Solvay's PVC and chlorine facility in Tavaux, France.
Credit: Solvay
The Inovyn chlorovinyls venture will include this Solvay plant in Tavaux, France.

The European chemical giant Ineos is bullish on large-volume polymer manufacturing in the West. For the second time in just a few days, it has struck a deal that will increase its presence in a sector that others are seeking to leave.

Ineos said last week that it will acquire BASF’s 50% stake in Styrolution, a joint venture the two companies formed in 2011 to combine their businesses in styrenic polymers. Only four days earlier, Ineos and the Belgian chemical maker Solvay firmed up plans for a joint venture, called Inovyn, that will combine the two firms’ European chlorovinyl activities. Ineos is slated to buy out Solvay three years from now.

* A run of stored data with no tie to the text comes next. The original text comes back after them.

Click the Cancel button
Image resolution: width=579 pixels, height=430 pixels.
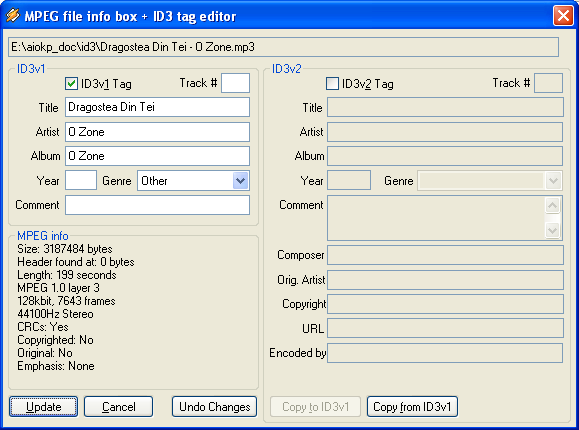pyautogui.click(x=119, y=407)
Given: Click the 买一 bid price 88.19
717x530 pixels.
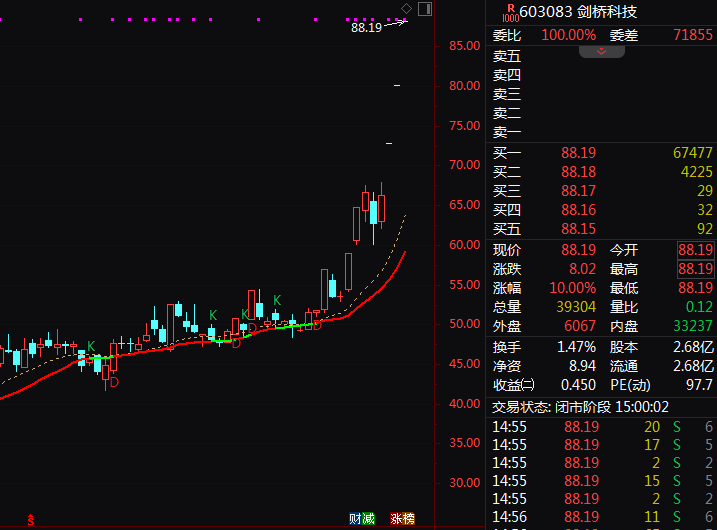Looking at the screenshot, I should pyautogui.click(x=578, y=153).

Both deals entail a significant investment by Ineos. The company will pay $1.5 billion for BASF’s share in Styrolution, which had sales last year of almost $8.0 billion, mostly in the U.S. and Europe. Taking over Inovyn will cost Ineos close to $1.0 billion in cash and assumed liabilities by the time the transaction is complete three years from now. Inovyn is expected to have annual sales of about $4.0 billion.

The purchases continue rapid growth by acquisition for Ineos, which was formed in 1998 by Jim Ratcliffe to buy a former BP site. Today the firm has some $47 billion in annual sales, mostly from facilities cast off by other major players in the chemical industry.

Ineos’s plan to take control of Styrolution seems well-timed, according to an assessment of the styrenics business that Peter Feng, a consultant at IHS Chemical, presented at IHS’s annual conference in March. The business has long suffered from overcapacity, but Feng predicted that the styrene supply-demand balance will gradually improve over the next four years, to the benefit of profitability.

Ineos’s bet on the European chlorovinyls market is riskier, given that European polyvinyl chloride demand fell 30% from 2007 to 2013, by Solvay’s reckoning. Yet in a sign of improvement, European chlorine production in April was up 14% over the same period one year earlier, according to the trade association Euro Chlor. And Solvay, in reporting first-quarter 2014 results, said European PVC demand “continued its slow recovery.”